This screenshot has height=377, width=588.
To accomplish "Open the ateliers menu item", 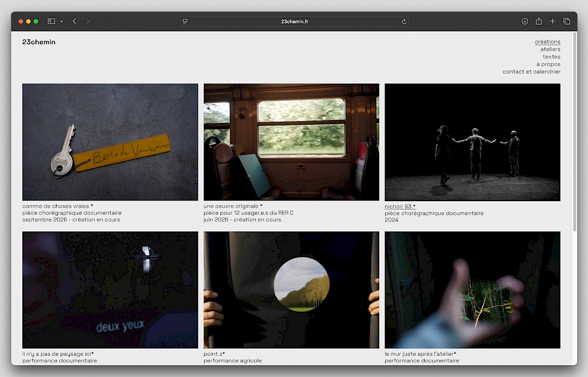I will [x=550, y=49].
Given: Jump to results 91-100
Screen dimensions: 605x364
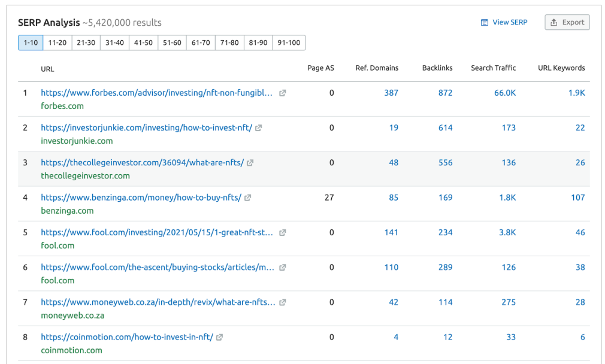Looking at the screenshot, I should coord(289,43).
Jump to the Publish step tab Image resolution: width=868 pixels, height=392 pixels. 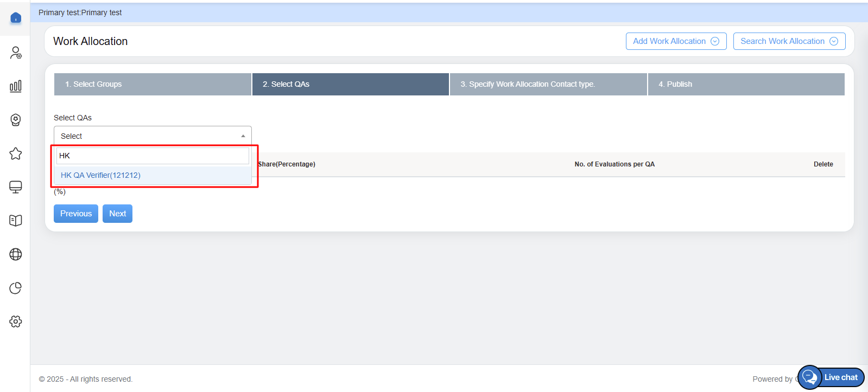point(746,84)
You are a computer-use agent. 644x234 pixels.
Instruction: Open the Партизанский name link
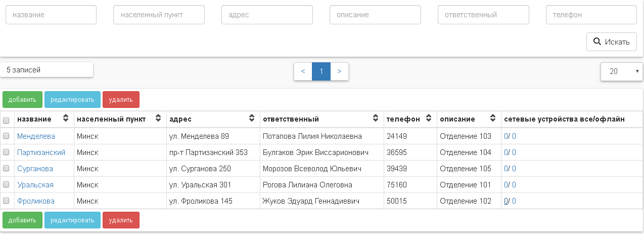pyautogui.click(x=41, y=152)
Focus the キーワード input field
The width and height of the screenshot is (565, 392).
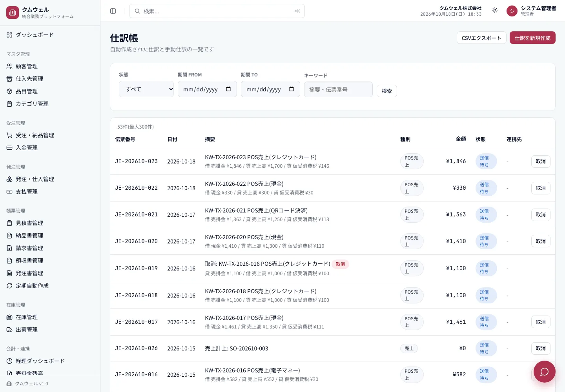338,89
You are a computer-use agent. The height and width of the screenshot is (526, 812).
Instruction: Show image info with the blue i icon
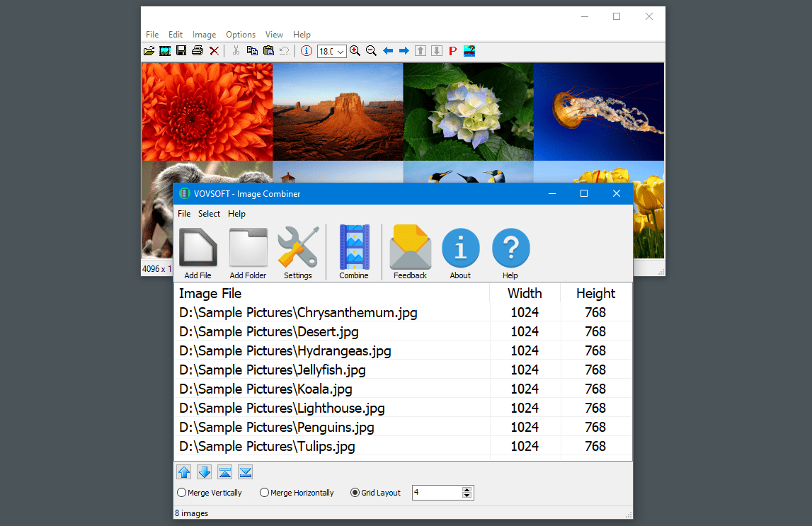[307, 50]
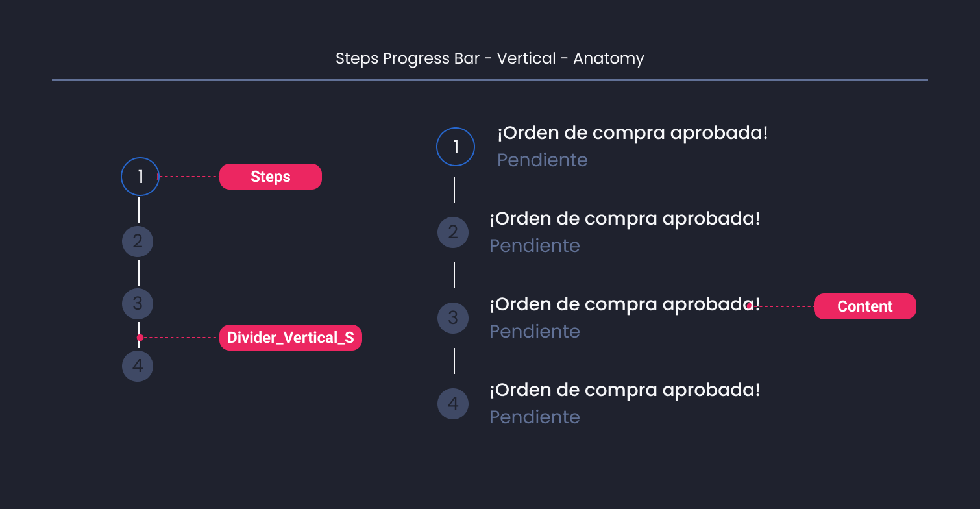Select step 1 circle in the left diagram
Image resolution: width=980 pixels, height=509 pixels.
tap(140, 176)
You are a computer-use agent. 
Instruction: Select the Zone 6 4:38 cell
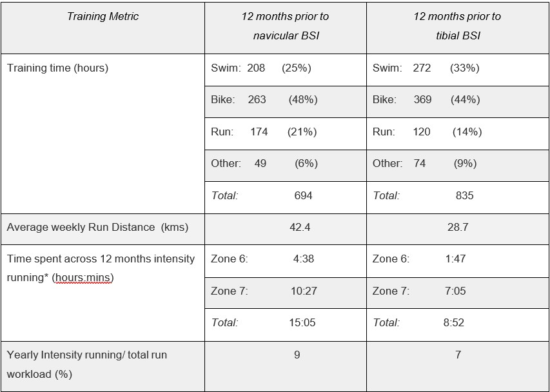coord(286,261)
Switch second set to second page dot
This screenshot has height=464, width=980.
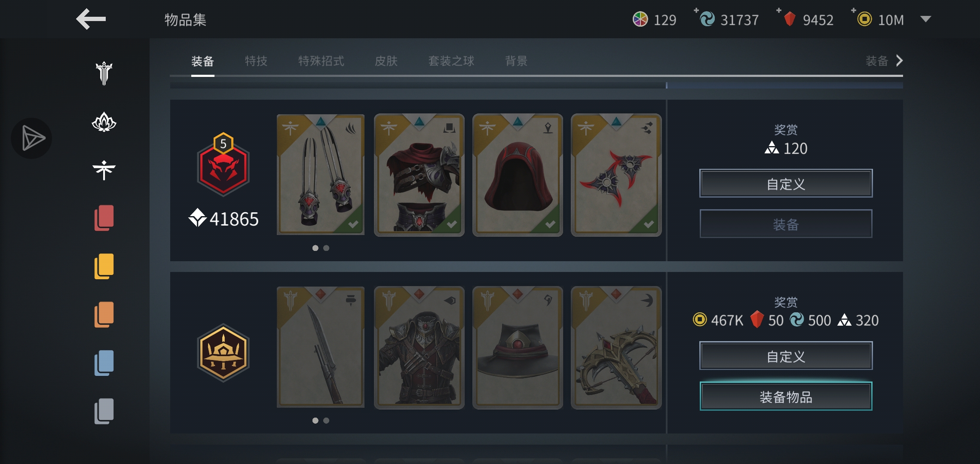point(326,421)
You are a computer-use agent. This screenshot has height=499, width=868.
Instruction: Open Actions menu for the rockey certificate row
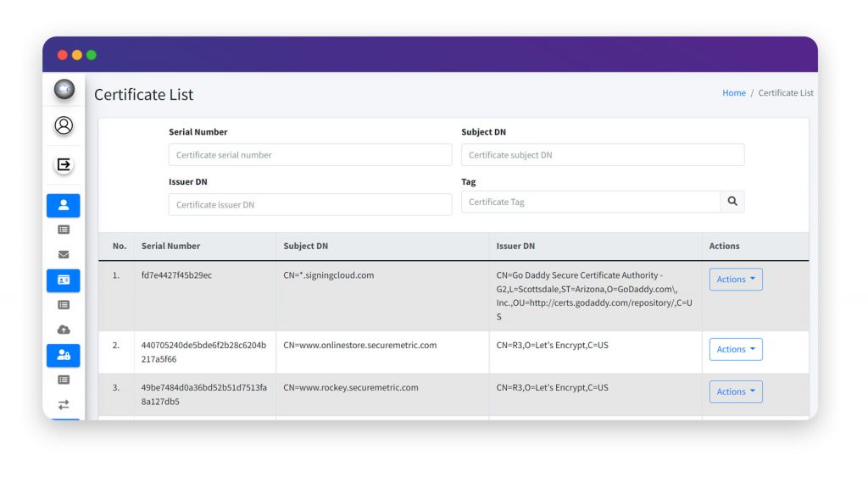click(x=735, y=391)
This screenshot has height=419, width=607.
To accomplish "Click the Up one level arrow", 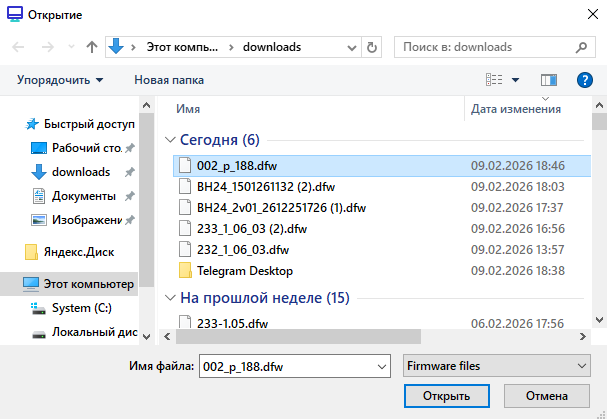I will point(92,47).
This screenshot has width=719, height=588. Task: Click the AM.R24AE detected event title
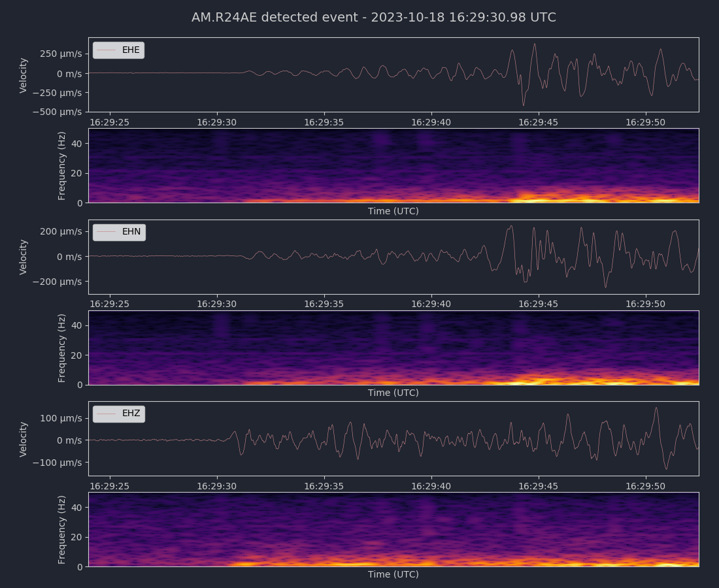(x=373, y=18)
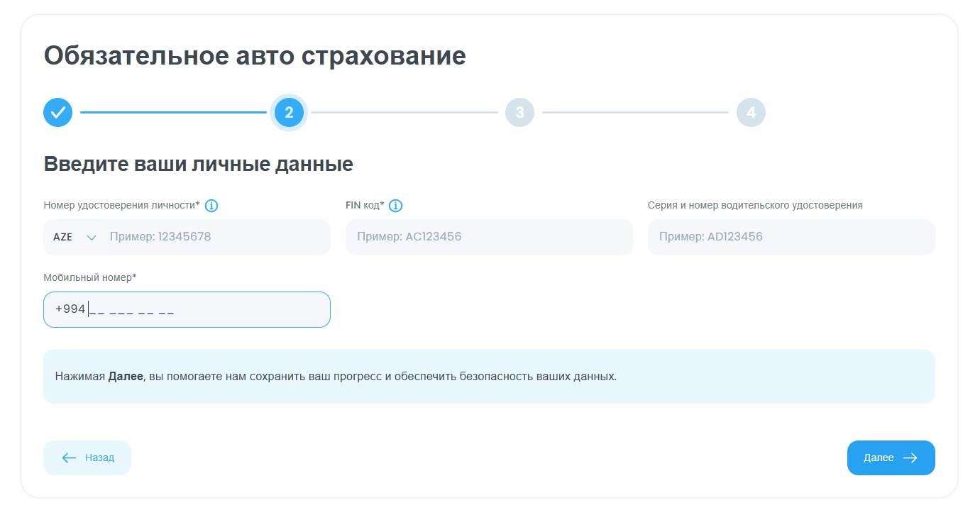This screenshot has height=510, width=980.
Task: Select the driver's license number field
Action: coord(791,236)
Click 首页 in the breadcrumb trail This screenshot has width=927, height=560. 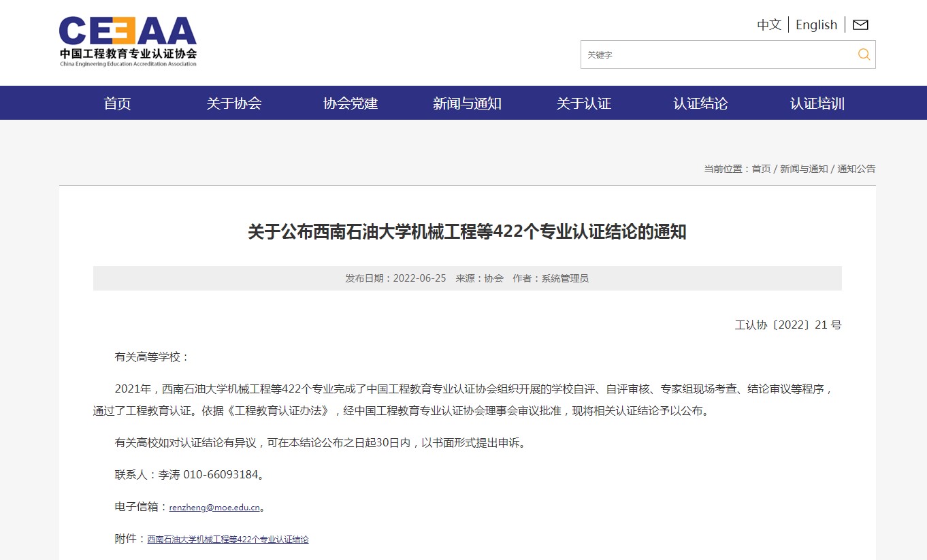[761, 169]
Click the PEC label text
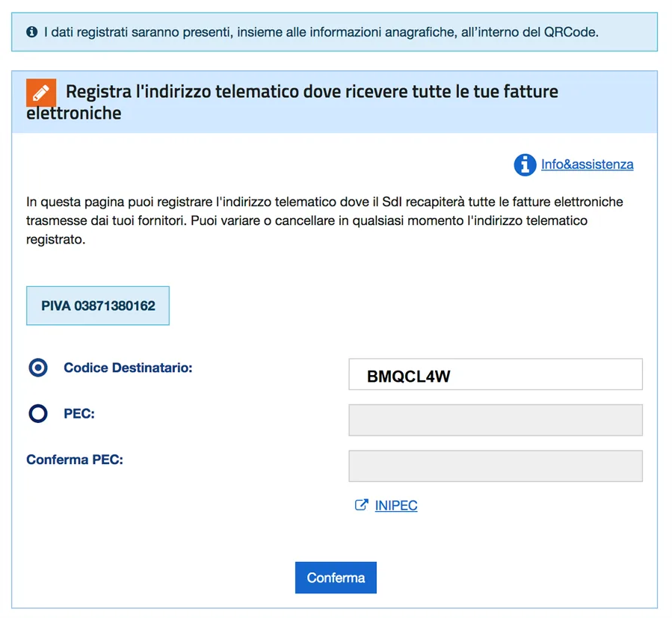672x618 pixels. 79,413
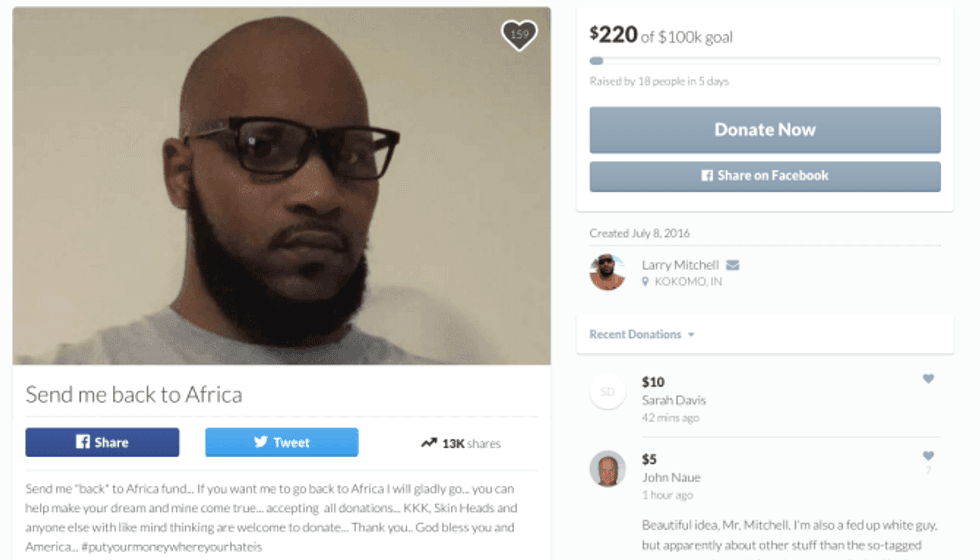Click the #putyourmoneywhereyourhateis hashtag
Viewport: 980px width, 560px height.
point(172,547)
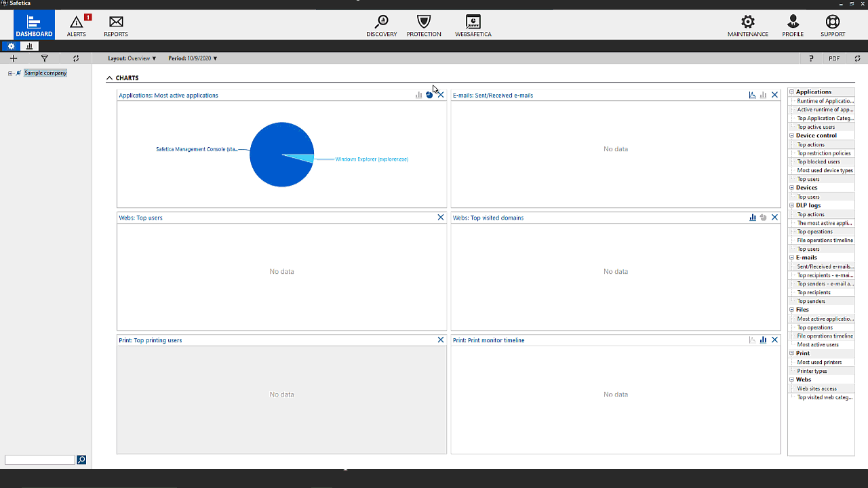Collapse the CHARTS section
The image size is (868, 488).
click(109, 78)
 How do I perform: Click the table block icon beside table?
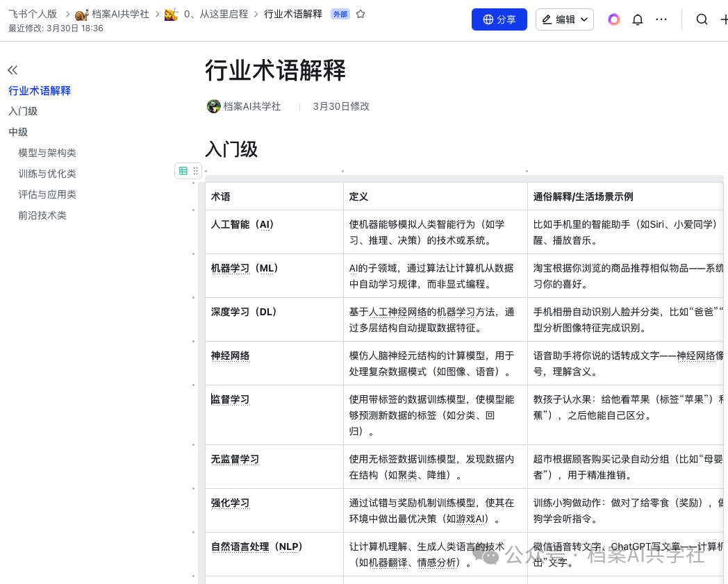click(x=183, y=171)
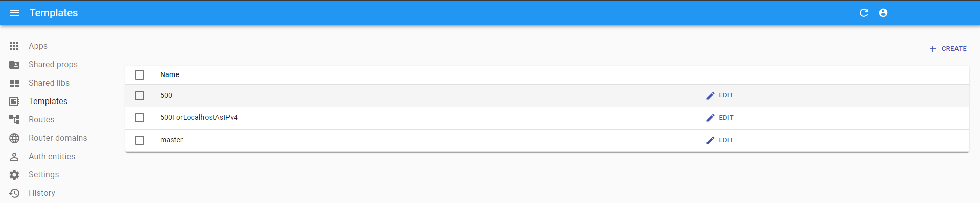Open Auth entities in sidebar
This screenshot has width=980, height=203.
[x=52, y=157]
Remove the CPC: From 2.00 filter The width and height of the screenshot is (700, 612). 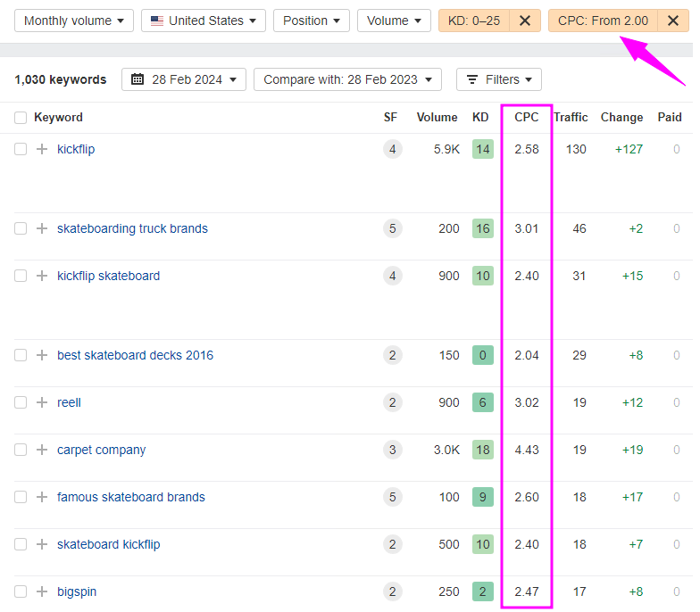point(673,21)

------------------------------------

:: Exercise objective ::
Using the entries above, extract exactly the lines from the one that contains "Instruction: Select the Zone 6 4:38 cell" through the one that contains "You are a computer-use agent. This". Do not carry over any pictures.

:: Worked solution ::
Instruction: Select the Zone 6 4:38 cell
coord(286,261)
Switch second set to second page dot
This screenshot has height=464, width=980.
point(326,421)
You are a computer-use agent. This screenshot has height=499, width=868.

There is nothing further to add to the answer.